My typical response: “No. He’s actually much nicer.”

My job presents the privilege of getting to see people behind the scenes when the cameras are off. In those moments, you get to observe who people really are, for better or worse. These moments are when Crosby is at his best. He treats people who are down on their luck better than he shoots a backhand.

So many snapshots of Crosby treating people well are in my mind that I could transform this from an article into a book. A few years back in Minnesota, after a Penguins loss, Crosby was chatting with a child in a wheelchair when I entered the postgame dressing room. Twenty minutes later, when I walked past the same hallway, Crosby was sitting on the floor so he could be closer to eye level with the child, still talking away. I bring this story up because there are hundreds of a similar nature.

This is the guy who goes to Children’s Hospital regularly to visit patients but doesn’t want the notoriety. He’s the person who takes rookies out to dinner so they don’t feel alone in a new city.

He’s a Pittsburgher in every good way. When Marc-Andre Fleury agreed to join the Vegas Golden Knights, so many fans in this city cried. So, too, did Crosby. When Evgeni Malkin and Kris Letang spoke about Crosby during a ceremony honoring him for his 1,000th NHL game played, much of the fan base had a tear in its eye. So, too, did Crosby.

Athletes have never really been heroes. That’s a convenient myth from a long time ago, when social media didn’t exist and the media that did exist protected the biggest names. Let’s be honest: Professional athletes, while often nice people, live in a different reality than the rest of us. As a result, they can often be pampered at best, and entitled at worst. They’re millionaires who are worshiped by total strangers. It’s a bad mix.

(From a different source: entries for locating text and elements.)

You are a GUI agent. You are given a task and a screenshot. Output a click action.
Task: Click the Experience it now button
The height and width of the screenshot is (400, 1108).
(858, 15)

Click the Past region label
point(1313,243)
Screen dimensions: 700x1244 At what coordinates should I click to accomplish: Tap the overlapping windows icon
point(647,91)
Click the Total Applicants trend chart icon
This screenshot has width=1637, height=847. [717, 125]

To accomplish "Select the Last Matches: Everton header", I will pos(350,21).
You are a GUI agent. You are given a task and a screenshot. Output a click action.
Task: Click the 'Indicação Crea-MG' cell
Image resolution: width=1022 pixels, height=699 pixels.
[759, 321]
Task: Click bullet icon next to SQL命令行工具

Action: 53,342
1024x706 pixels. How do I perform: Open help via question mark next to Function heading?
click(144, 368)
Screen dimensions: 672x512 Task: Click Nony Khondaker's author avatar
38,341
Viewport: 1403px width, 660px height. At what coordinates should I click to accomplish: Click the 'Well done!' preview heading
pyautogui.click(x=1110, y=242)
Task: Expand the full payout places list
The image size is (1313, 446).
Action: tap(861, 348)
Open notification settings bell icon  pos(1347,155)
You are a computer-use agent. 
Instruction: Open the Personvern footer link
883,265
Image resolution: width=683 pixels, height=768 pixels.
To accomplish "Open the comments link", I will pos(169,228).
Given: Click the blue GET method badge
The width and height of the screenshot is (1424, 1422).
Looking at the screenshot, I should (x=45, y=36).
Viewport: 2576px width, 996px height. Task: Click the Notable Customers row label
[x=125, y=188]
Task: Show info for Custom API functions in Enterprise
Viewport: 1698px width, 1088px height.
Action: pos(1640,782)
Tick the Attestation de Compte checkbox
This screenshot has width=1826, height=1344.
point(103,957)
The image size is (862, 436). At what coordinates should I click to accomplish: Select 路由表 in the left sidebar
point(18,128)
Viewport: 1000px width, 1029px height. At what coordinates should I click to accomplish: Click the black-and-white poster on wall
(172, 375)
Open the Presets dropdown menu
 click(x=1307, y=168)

Crosby just might be different, though. His character exceeds everything he’s done on the ice, and he’s probably one of the five greatest players who ever lived. Let that sink in.

Health permitting, I believe he will play until he’s 40. Every day he spends in Pittsburgh is a blessing.

In an era when athletes are often anything but heroic and the negative headlines far outweigh the positive ones, you can feel safe buying your child a Crosby jersey.